Special Issue Information

Dear Colleagues,

The past three decades have witnessed the rapid development of semi-autonomous and autonomous vehicles. The two main design criteria for these vehicles are increasing road safety and improving transportation efficiency. To some extent, increasing road safety and improving transportation efficiency may be simply understood as enhancing vehicle stability and increasing traveling speed, respectively. From the view of vehicle dynamics, there is a trade-off between vehicle stability and traveling speed. A higher traveling speed can be attained at the expense of dropping vehicle stability, and vice versa. To simultaneously satisfy the two main design criteria and address the trade-off, effective and promising solutions are intelligent control and active safety techniques.

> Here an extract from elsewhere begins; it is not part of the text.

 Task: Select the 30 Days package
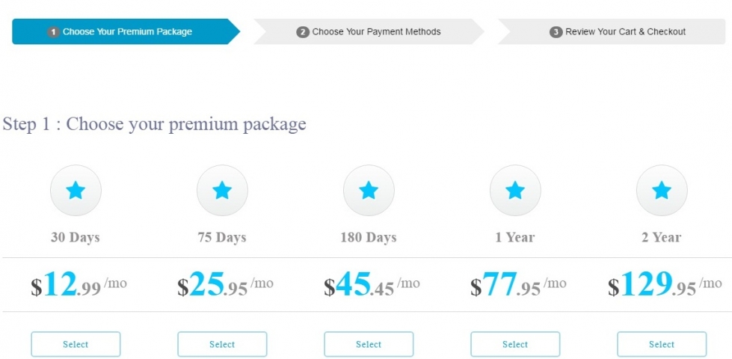(76, 344)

In light of this, we propose a Special Issue entitled "Intelligent Control and Active Safety Techniques for Road Vehicles" to showcase the latest original achievements, foster the exchange of cutting-edge perspectives, and promote interdisciplinary research in this field. This Special Issue aims to explore the potential of using emerging and advanced techniques in intelligent control and active safety to address the complex dynamics and design challenges faced by vehicle systems designers and developers.  

The topics to be covered in this Special Issue include, but are not limited to, the following:

  • Autonomous and intelligent vehicles;
  • Semi-autonomous driving control;
  • Vehicle networking;
  • Driver–vehicle–road coordinated control;
  • Vehicle dynamics and control;
  • Active vehicle safety;
  • Control and calibration of engines and powertrains;
  • Automotive electrification and electronic control;
  • Active safety designs for electric vehicles, hybrid electric vehicles, fuel cell vehicles.

We invite researchers from academia and industry to contribute their original research, methodologies, and perspectives to this Special Issue. By bringing together these diverse contributions, we aim to accelerate the development and application of intelligent control and active safety techniques for road vehicles.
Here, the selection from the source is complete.